Problem to solve:
Answer the following questions from the abstract on thermoreactive nitinol clips.
(a) How many patients received these clips for sternal closure between January 2010 and March 2012?
(b) In how many patients were substernal tissues left undissected?
(c) How long was the follow-up period?

Excerpt to read:
*****

ISSN : 1301-5680
e-ISSN : 2149-8156
Turkish Journal of Thoracic and Cardiovascular Surgery     
Sternal ayrışma nedeniyle yapılan tekrar sternotomi ameliyatlarında termoreaktif nitinol klipsler
Sabit Sarıkaya, Fuat Büyükbayrak, Özge Altaş, Onur Yerlikhan, Ali Fedakar, Murat Rabuş, Kaan Kırali
Department of Cardiovascular Surgery, Kartal Koşuyolu Heart Education and Research Hospital, İstanbul, Turkey
DOI : 10.5606/tgkdc.dergisi.2013.7603

Abstract

Background: This study aims to evaluate the effectiveness, reliability, advantages, disadvantages and the application technique of the thermoreactive nitinol clips (TRNC) used for sternal closure in patients with sternal dehiscence.

Methods: Between January 2010 and March 2012, we used TRNCs for sternal closure in 24 patients (13 males, 11 females; mean age 67±4 years; range, 53 to 79 years) with sternal dehiscence in Kartal Koşuyolu Yüksek İhtisas Training and Research Hospital, Cardiovascular Outpatient Clinic. All patients with sternal dehiscence after primary cardiac surgery were identified before the hospital discharge. They underwent sternal revision on postoperative 12±3 days (range, 6 to 18 days). Substernal tissues were not dissected in 19 patients whose sternums had been closed with TRNC, while the rest of the patients underwent substernal tissue dissection due to the risk for deep sternal wound infection. Subsequently, high risk tissues with suspected infection were debrided and curated.

Results: A total of 33.3% (n=8) had superficial sternal wound infection, while 4.1% (n=1) had deep sternal wound infection. One patient who underwent substernal dissection during revision surgery developed right atrial injury due to adhesion of giant atrium to the sternum. No in-hospital mortality was observed. No complications of sternotomy including recurrent sternal dehiscence, sternal abscess, mediastinitis or secondary osteomyelitis were reported during the six-month follow-up period.

*****

Extracted entries:
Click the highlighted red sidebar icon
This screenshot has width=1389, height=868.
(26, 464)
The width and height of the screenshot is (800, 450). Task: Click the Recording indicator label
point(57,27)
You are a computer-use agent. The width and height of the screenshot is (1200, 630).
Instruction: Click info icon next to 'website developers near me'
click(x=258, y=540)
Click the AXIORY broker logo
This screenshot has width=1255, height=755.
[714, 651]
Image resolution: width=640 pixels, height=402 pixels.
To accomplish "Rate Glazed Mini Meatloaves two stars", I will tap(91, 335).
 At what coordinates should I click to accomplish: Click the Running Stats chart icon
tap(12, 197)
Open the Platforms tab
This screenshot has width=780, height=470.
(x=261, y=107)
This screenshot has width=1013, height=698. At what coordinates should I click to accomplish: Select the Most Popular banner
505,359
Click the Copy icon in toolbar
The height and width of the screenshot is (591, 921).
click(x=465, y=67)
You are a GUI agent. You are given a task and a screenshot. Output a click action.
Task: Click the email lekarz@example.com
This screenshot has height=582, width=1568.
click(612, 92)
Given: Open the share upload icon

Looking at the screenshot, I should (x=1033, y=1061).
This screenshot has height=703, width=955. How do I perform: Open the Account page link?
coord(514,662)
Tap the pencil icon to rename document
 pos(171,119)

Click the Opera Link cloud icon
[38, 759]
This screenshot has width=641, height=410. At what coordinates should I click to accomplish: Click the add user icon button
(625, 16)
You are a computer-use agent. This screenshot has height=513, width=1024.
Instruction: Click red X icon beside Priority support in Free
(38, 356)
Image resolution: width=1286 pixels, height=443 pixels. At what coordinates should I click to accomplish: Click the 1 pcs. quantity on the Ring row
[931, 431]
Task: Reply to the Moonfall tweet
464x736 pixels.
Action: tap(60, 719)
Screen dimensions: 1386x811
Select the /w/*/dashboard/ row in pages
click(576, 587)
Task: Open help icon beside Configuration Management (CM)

*****

Written solution:
(a) 24 patients
(b) 19 patients
(c) Six months